Edition #217 March 1, 2014
Good photos usually have good stories to go with them.
Our appreciation and enjoyment of fine photography can grow when we learn a little more about the background.
The goal of The Photographers’ Railroad Page is to provide an outlet for top quality photographs and their story.
Photographer: Kevin Scanlon
Photo by Kevin Scanlon
This edition of The Photographers’ Railroad Page marks the beginning of the 10th year of the site. Although we’ve branched out into a wider variety of subject matter, railroads are still where the cameras are aimed in the majority of the features. When we post the page twice a month we are looking to feature some writing and a photograph that work together. Sometimes the images may not be particularly strong by themselves, but we liked the story. Other photographs stand well on their own and only need a few words from the photographer to make it even better.
Take this edition’s photograph. Not anything special creatively, suffers from some technical flaws, certainly not very pretty, the lighting is flat and it’s only mildly interesting for the subject matter. All photographers have a bunch of photographs that they really like because of their memories behind them, even though another viewer sees only a not-so-good picture. This photo is one of them.
In 1973 a driving compulsion made me spend my free time photographing anything having to do with railroads. I was 16 years old with a new driver’s license in my pocket. My Dad was glad to be rid of me for a while, so he loaned me his Argus C-20 rangefinder camera, an alleged light meter and his car. He was not a sentimental man and I’m sure he thought about the possible outcomes of sending a crazed kid out onto the highways. I didn’t find out until many years later that he’d also taken out a $1000 life insurance policy on me. He told me that he was pretty sure I was going to be killed by a train somewhere and he wanted enough cash to bury me with a little left over for himself. He wasn’t joking; he was being practical.
I explored the places in the Pittsburgh area where roads intersected tracks. Somewhere I’d heard a rumor that there were still steam locomotives operating at an obscure, hidden industrial facility. I didn’t believe it could possibly be true since steam engines were already dead when I was born. It was something worth checking out, though.

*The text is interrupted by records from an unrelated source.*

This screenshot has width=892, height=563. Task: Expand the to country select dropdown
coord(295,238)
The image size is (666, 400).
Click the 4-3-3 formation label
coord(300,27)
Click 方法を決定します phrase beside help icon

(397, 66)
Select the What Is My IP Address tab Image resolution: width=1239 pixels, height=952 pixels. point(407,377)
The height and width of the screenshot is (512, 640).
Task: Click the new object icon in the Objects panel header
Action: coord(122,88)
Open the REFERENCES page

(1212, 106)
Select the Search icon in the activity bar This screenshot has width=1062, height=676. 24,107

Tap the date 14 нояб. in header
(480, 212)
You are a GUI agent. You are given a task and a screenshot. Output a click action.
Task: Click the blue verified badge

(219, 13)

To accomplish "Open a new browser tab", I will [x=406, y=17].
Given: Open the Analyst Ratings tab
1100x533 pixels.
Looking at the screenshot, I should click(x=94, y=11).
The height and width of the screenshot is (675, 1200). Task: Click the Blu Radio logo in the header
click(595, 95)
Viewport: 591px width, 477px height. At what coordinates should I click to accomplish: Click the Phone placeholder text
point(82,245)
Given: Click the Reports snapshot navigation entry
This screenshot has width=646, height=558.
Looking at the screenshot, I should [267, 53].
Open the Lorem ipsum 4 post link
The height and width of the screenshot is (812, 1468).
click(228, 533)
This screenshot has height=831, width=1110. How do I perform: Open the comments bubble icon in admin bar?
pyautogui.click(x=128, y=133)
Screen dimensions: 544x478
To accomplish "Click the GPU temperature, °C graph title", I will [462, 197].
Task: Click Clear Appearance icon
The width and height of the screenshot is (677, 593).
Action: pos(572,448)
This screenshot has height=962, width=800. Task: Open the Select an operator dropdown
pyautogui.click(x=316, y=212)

At West Homestead, PA I parked along the Pittsburgh & Lake Erie Railroad mainline and walked the tracks, entering an area where kids weren’t welcome. To the left of the tracks US Steel’s massive Homestead Works spread for miles along the Monongahela River. On the right was the large Mesta Machine Co. plant. This was the land of Big Steel. The Homestead Works was Andrew Carnegie’s flagship mill. One of their specialties was armor plate. The 160” rolling mill produced the plate for battleships in WWII. This one plant was probably the most important industrial resource for the United States in wartime. The 160” mill was built by Mesta Machine, a company which may have been equal in importance. It was the biggest machine plant in existence, the scale of what it could build was only limited by what a railroad car could carry. Mesta made the 155 mm Long Tom cannons that could shoot a 100 pound shell 15 miles and 15 inch naval guns. They also made the biggest forging press ever, a 50,000 ton press for Alcoa in Cleveland. It is six stories tall and has produced parts for every manned military aircraft flying as well as every aircraft made by Boeing and Airbus. The bolts alone that hold it to the floor are 40” in diameter.
The Mesta plant was my goal. There were no public roads here so I had to stealthily sneak along the tracks and watch for the mill guards. A half-mile in and there they were, two live steam locomotives switching gondola cars of material up on the wall at the Mesta buildings. These were fireless steam engines, obtaining a charge of pressurized steam from the plant’s boilers and chuffing around until they needed refilling. #6 and #7 both were working steadily and although I’m sure they were well maintained by the machine shop, they looked like they weren’t seeing any loving. The gold painted Mesta Machine Co. name on the side was barely visible through the grime.
I took the meter out of my pocket and pushed the button. The needle moved and I matched an arrow on the metal dial, then slid another dial to point to the ASA 64 of the Kodachrome X I had in the camera. Now I followed the numbers printed on the two dials to find the shutter speed and f-stop combination I wanted to use. The Argus was hanging under my coat, I used an old hi-top tennis shoe lace as the strap since I didn’t want to just carry it like a jerk. I set the f-stop and shutter speed, 1/100 at f4. Take a look through the left hand viewing eyepiece and turn the focus ring on the camera until the two images were lined up. Now look through the right hand viewing eyepiece, frame the shot and press the button. Nothing. Advance the film and cock the shutter this time, dummy. Now frame it up again and press, tick. Got it. Real men don’t bracket.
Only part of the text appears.